Waste to energy is the more environmentally friendly and sustainable option of waste management compared to landfill. But this is why we have the hierarchy, because again this should be the final option. Once every other option has been attempted, to retain some small value from the waste by creating energy and minimising waste.

Disposal

In the Circular economy, landfill should not exist. It is a potentially hazardous and unnecessary waste disposal form that is better than simply leaving our rubbish in our house or at our business (Although if we did that, i’m sure we’d very quickly stop producing as much)

Landfilling waste comes with risks such as the potential for fire , dangerous chemicals contaminating soil and ground water, emission of gasses that are far more potent greenhouse gases than carbon dioxide. This is in the process of being phased out and although will still be required for years to come, volumes will significantly reduce making our economy more sustainable.

Recycling is an inevitability – improving the recycling outcomes is the key. Government, Industry and the individual are all key stakeholders and working together will make this improve the current state of play. Australia is still lagging behind the rest of the world when it comes to our recycling and waste to energy industries, along with our right to repair laws. 

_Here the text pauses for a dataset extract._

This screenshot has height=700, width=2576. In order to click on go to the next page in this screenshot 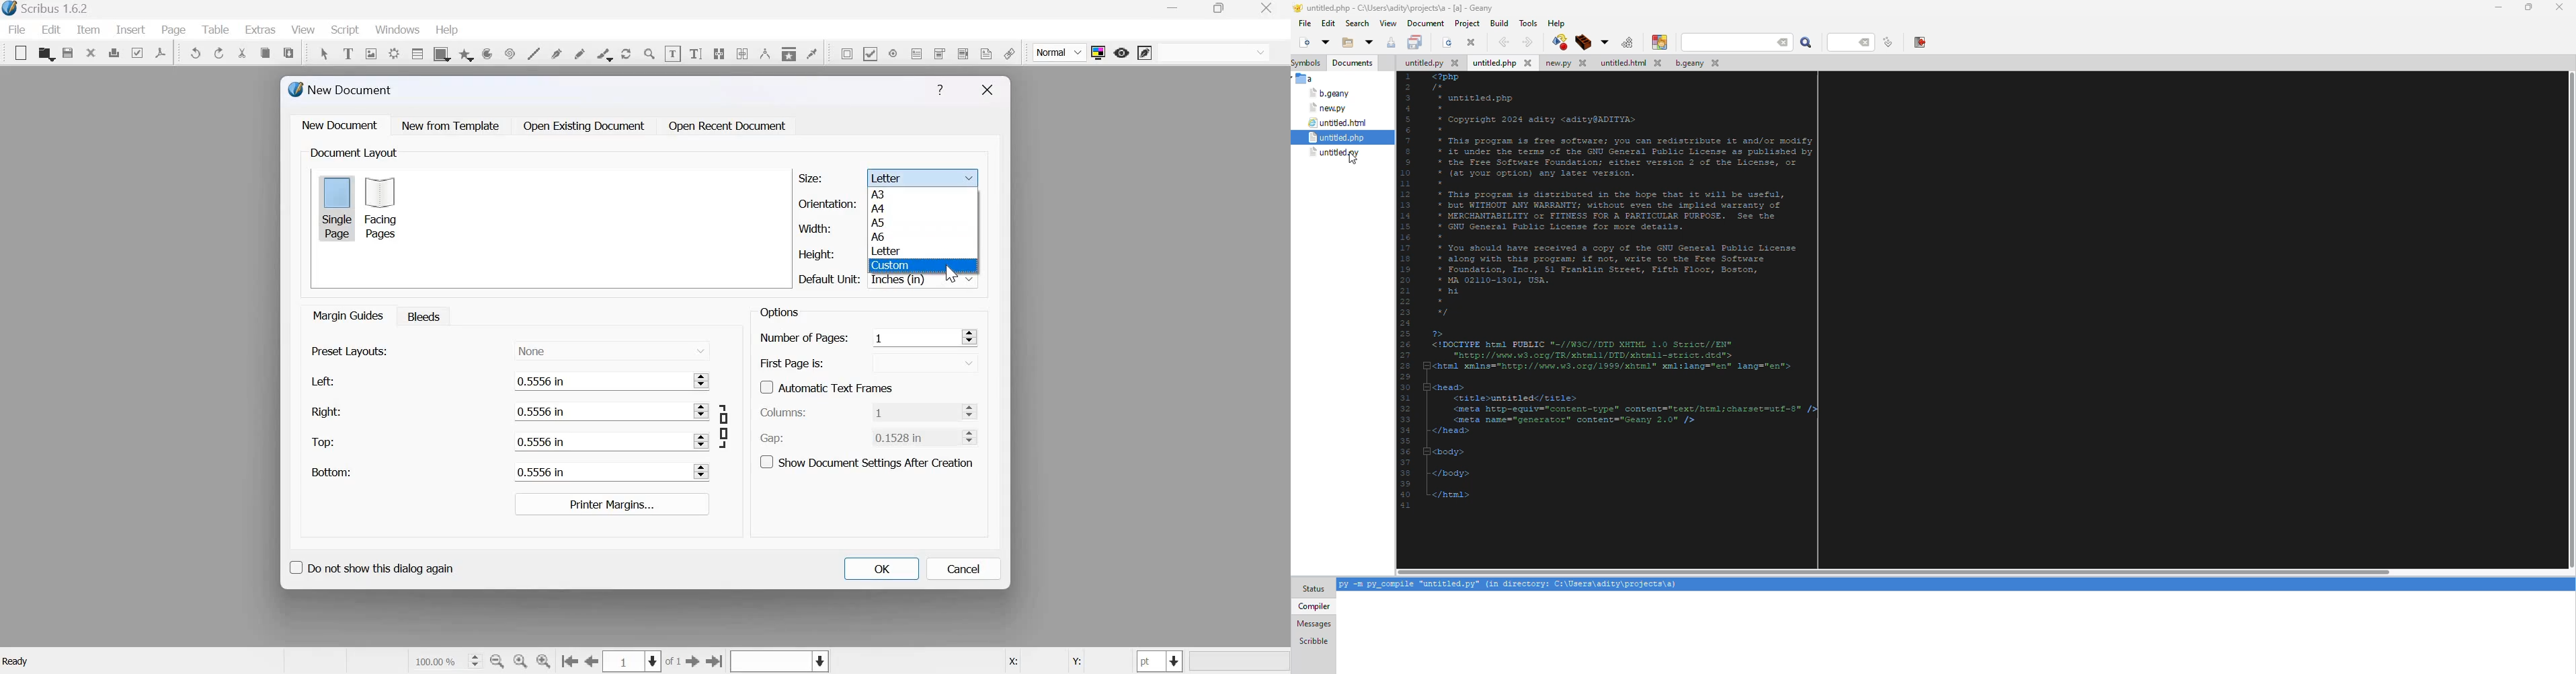, I will do `click(693, 661)`.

When Total Green Recycling started almost 14 years ago now, there was barely an industry. The directors were collecting computers and televisions from verge side collections. Today, while there is still electronics making their way onto the verge, most of them are being picked up by councils and taken to our facility, rather than ending up in landfill. And in 2024 we won’t be seeing any electronics in landfill, with the ban on e-waste to landfill. Our understanding of recycling and waste disposal has changed dramatically. Our access to better end of life options is increasing. The way we shop, the products we buy, our ability to repair is shifting. We still have a long way to go, but we’re picking up our pace.